3
votes

I can index my numpy array / pytorch tensor with a boolean array/tensor of the same shape or an array/tensor containing integer indexes of the elements I'm after. Which is faster?

2

2 Answers

2
votes

The following tests indicate that it's generally 3x to 20x faster with an index array in both numpy and pytorch:

In [1]: a = torch.arange(int(1e5))
idxs = torch.randint(len(a), (int(1e4),))
ind = torch.zeros_like(a, dtype=torch.uint8)
ind[idxs] = 1
ac, idxsc, indc = a.cuda(), idxs.cuda(), ind.cuda()

In [2]: %timeit a[idxs]
73.4 µs ± 1 µs per loop (mean ± std. dev. of 7 runs, 10000 loops each)

In [3]: %timeit a[ind]
622 µs ± 8.99 µs per loop (mean ± std. dev. of 7 runs, 1000 loops each)

In [4]: %timeit ac[idxsc]
9.51 µs ± 475 ns per loop (mean ± std. dev. of 7 runs, 100000 loops each)

In [5]: %timeit ac[indc]
59.6 µs ± 313 ns per loop (mean ± std. dev. of 7 runs, 10000 loops each)

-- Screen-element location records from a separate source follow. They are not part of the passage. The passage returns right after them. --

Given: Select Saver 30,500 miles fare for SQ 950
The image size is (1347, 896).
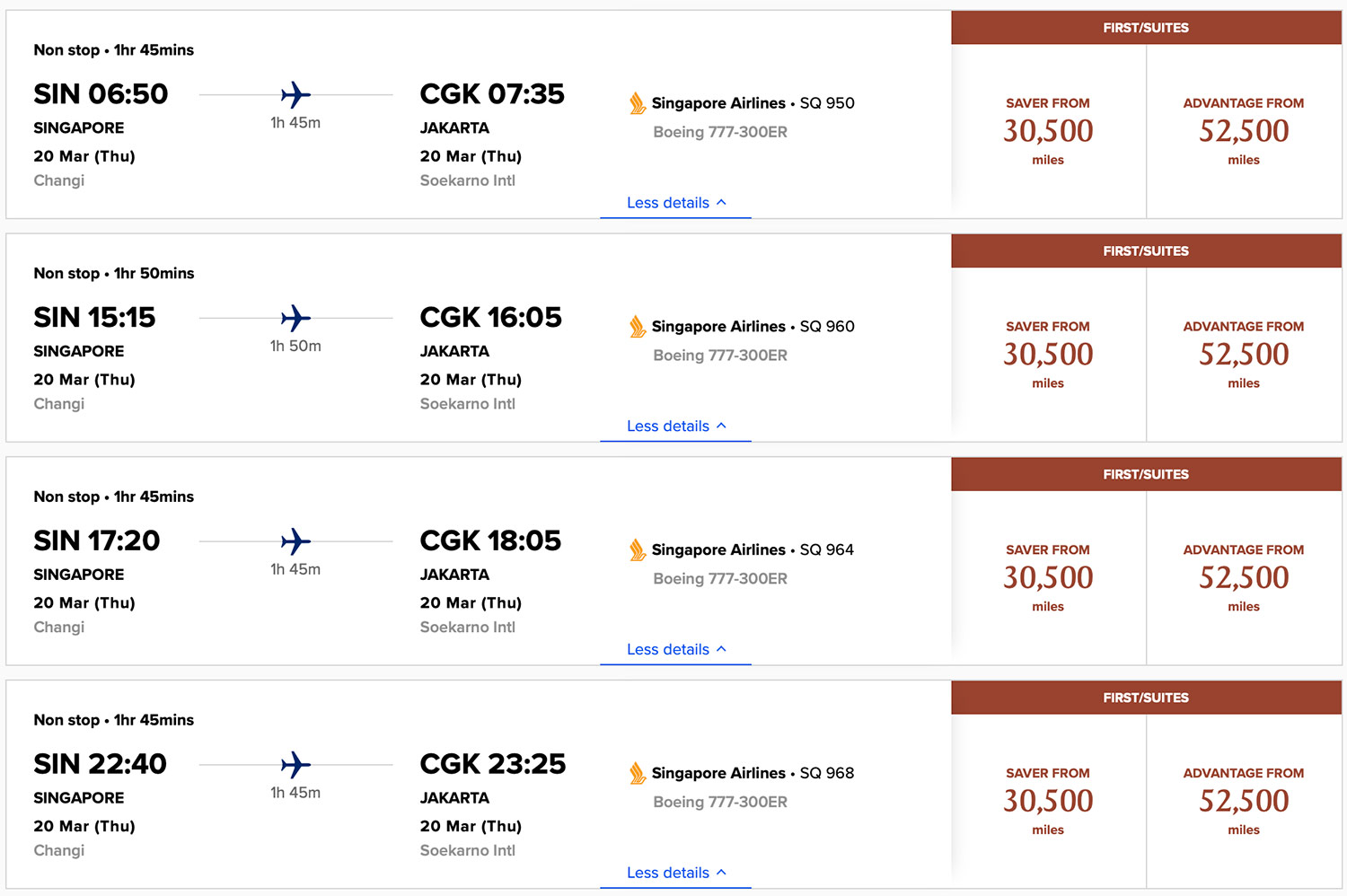Looking at the screenshot, I should pyautogui.click(x=1048, y=131).
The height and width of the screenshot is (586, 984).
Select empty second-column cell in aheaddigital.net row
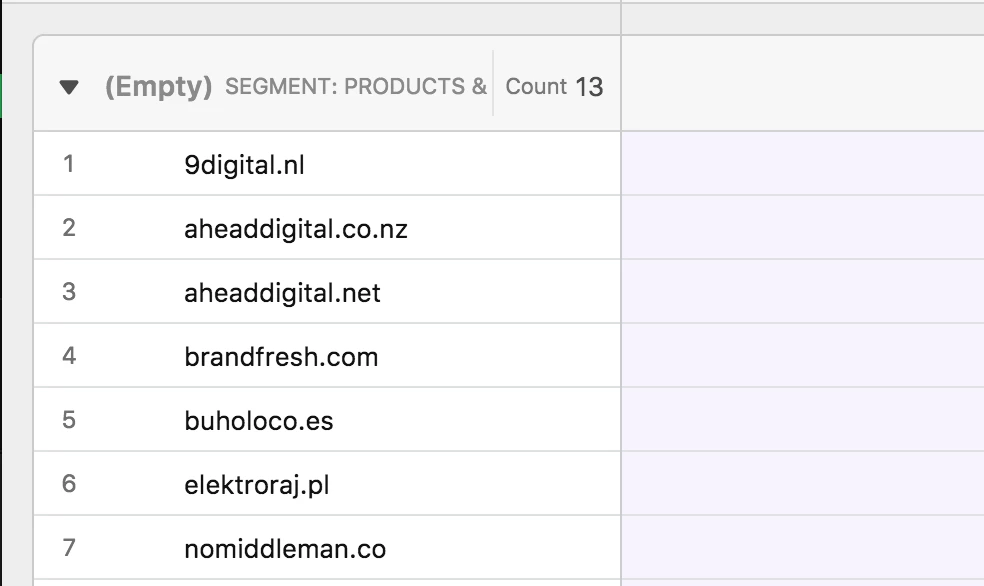point(802,292)
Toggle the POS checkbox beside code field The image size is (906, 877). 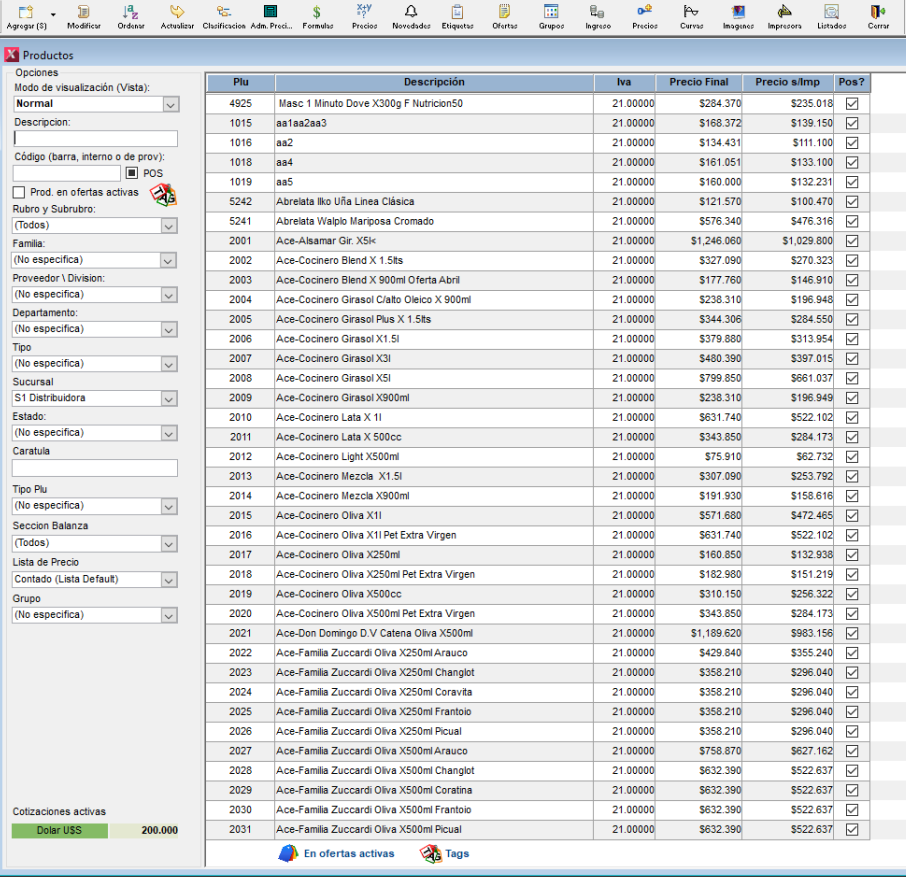click(x=131, y=173)
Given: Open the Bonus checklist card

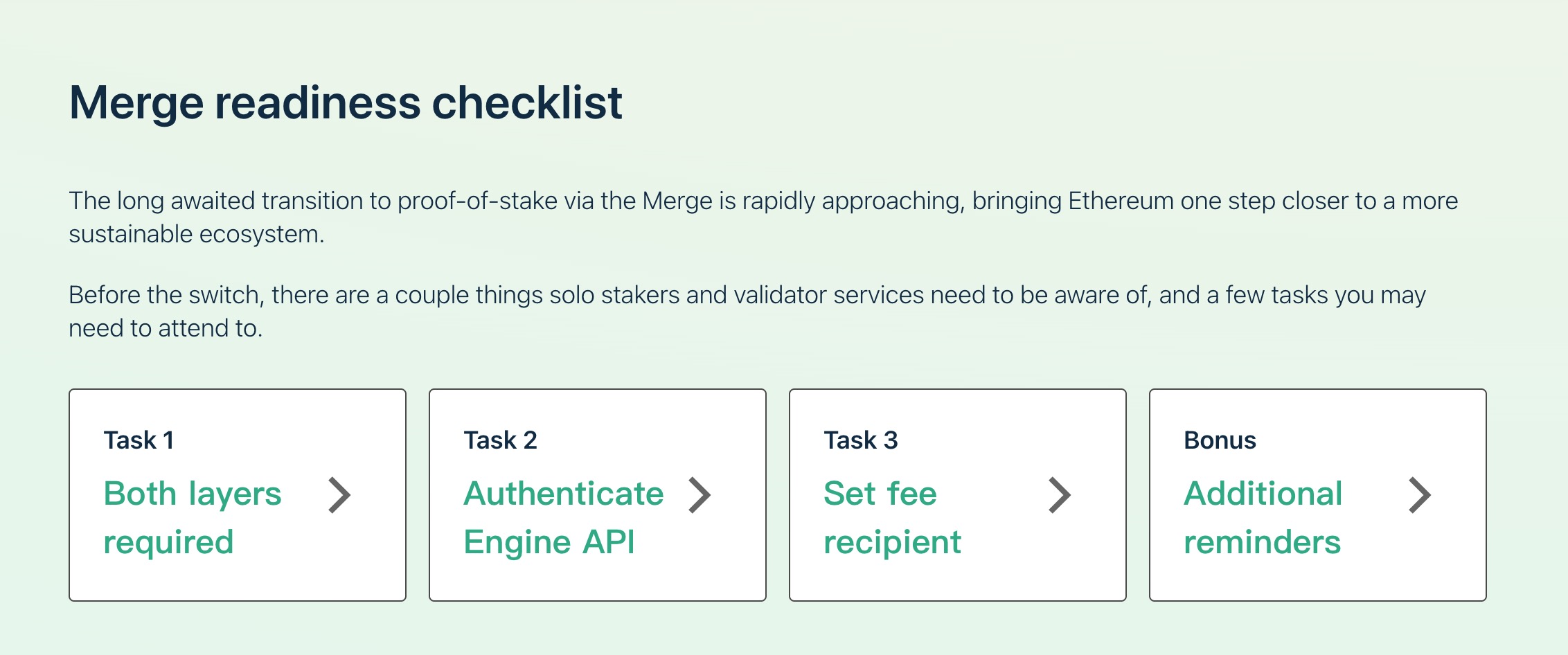Looking at the screenshot, I should point(1318,495).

In [6]: idxs = torch.arange(len(a)-1, dtype=torch.long)
ind = torch.zeros_like(a, dtype=torch.uint8)
ind[idxs] = 1
ac, idxsc, indc = a.cuda(), idxs.cuda(), ind.cuda()

In [7]: %timeit a[idxs]
146 µs ± 14.2 µs per loop (mean ± std. dev. of 7 runs, 10000 loops each)

In [8]: %timeit a[ind]
4.59 ms ± 106 µs per loop (mean ± std. dev. of 7 runs, 100 loops each)


In [9]: %timeit ac[idxsc]
33 µs ± 15.1 ns per loop (mean ± std. dev. of 7 runs, 10000 loops each)

In [10]: %timeit ac[indc]
85.9 µs ± 56.9 ns per loop (mean ± std. dev. of 7 runs, 10000 loops each)
0
votes

As the prior solution shows, I would expect the integer based indexing to be faster, since the dimension of the output tensor equals the indexing tensors dimension, which makes memory allocation easier.